Data under study:
________
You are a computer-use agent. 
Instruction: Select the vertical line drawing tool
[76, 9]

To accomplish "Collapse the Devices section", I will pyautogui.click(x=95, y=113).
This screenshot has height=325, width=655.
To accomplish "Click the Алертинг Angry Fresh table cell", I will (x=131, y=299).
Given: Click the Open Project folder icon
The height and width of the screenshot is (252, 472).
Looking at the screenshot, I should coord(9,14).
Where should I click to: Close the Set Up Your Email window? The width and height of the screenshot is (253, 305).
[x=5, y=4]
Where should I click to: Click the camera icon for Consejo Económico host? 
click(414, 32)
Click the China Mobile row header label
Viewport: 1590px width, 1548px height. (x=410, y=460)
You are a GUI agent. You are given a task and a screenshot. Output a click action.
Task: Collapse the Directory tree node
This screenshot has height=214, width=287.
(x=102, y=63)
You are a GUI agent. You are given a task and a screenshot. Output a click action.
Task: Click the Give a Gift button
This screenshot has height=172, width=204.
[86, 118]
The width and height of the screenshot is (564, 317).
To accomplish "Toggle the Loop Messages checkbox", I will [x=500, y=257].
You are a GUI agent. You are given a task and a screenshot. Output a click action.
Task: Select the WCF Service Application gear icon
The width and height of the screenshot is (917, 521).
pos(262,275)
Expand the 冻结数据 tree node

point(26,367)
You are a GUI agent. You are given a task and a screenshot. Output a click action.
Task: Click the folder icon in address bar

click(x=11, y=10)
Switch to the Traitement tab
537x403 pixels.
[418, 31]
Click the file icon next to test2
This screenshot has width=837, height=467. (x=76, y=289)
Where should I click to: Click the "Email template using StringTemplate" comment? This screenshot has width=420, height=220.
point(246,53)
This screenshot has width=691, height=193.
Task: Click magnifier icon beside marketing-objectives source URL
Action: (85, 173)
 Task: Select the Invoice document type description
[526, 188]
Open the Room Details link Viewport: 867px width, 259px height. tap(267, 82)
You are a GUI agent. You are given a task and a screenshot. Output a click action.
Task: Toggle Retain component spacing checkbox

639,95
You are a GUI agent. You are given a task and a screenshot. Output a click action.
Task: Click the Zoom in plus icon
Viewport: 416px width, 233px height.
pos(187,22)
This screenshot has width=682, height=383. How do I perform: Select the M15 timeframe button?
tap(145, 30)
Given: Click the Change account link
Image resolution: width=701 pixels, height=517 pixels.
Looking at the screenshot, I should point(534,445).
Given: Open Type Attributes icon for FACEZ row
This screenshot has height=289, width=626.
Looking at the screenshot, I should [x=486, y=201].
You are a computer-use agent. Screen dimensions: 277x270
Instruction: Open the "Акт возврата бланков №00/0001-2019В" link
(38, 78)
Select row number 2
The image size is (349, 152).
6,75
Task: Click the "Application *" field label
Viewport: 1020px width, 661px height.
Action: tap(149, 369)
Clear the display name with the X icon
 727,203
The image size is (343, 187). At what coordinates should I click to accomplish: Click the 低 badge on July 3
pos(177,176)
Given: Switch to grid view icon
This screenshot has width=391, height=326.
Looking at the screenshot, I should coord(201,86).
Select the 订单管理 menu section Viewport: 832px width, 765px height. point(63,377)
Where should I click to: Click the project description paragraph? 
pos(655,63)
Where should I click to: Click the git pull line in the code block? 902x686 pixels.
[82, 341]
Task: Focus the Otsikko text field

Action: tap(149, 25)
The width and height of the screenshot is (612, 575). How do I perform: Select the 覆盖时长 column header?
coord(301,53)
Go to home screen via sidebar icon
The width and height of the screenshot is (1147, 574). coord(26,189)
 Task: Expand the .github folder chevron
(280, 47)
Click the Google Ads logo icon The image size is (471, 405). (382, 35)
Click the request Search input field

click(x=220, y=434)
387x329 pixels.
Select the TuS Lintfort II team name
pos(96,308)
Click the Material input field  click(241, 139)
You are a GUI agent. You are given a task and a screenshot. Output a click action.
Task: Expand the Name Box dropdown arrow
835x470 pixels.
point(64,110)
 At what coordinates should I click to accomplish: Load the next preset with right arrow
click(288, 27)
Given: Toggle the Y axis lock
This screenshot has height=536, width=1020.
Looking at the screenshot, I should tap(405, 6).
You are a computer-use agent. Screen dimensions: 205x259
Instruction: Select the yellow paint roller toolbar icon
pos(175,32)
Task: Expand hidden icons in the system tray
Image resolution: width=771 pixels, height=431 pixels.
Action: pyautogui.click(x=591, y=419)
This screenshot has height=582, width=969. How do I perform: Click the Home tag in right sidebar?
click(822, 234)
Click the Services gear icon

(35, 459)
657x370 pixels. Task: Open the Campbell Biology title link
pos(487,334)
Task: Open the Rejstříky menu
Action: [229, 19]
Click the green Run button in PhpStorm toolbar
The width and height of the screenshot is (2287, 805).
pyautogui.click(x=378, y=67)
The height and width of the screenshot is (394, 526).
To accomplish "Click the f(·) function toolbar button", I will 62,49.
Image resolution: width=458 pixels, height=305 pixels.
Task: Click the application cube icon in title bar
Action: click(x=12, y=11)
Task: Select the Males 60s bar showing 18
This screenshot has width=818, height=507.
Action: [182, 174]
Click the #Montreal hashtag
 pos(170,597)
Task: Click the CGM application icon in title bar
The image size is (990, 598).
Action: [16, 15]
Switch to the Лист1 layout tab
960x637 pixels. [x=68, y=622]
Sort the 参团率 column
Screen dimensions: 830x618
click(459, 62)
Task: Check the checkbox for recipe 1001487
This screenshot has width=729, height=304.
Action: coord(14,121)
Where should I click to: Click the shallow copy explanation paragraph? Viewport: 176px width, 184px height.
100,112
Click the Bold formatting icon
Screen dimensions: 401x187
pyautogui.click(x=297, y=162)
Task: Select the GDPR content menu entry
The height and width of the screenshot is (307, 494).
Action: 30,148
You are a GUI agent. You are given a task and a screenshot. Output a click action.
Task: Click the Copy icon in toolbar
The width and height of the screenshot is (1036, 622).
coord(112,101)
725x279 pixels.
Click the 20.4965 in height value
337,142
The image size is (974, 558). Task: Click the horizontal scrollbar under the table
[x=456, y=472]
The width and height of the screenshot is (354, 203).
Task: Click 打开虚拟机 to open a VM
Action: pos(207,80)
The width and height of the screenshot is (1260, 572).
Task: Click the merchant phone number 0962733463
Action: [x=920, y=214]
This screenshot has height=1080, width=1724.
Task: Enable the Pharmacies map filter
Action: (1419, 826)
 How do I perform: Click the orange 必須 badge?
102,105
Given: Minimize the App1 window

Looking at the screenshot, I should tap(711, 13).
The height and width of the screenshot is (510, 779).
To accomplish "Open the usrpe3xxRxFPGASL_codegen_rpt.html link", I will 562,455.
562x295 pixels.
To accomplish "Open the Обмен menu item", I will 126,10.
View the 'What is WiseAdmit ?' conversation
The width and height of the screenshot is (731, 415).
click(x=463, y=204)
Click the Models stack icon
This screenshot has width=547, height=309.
________
Try it: Give back exactly the lines above, from the line containing "Task: Select the Invoice" through the line containing "Given: Click the Change account link", with both end lines and nothing more.

Response to the exercise:
 Task: Select the Invoice document type description
[526, 188]
Open the Room Details link Viewport: 867px width, 259px height. tap(267, 82)
You are a GUI agent. You are given a task and a screenshot. Output a click action.
Task: Toggle Retain component spacing checkbox

639,95
You are a GUI agent. You are given a task and a screenshot. Output a click action.
Task: Click the Zoom in plus icon
Viewport: 416px width, 233px height.
pos(187,22)
This screenshot has width=682, height=383. How do I perform: Select the M15 timeframe button?
tap(145, 30)
Given: Click the Change account link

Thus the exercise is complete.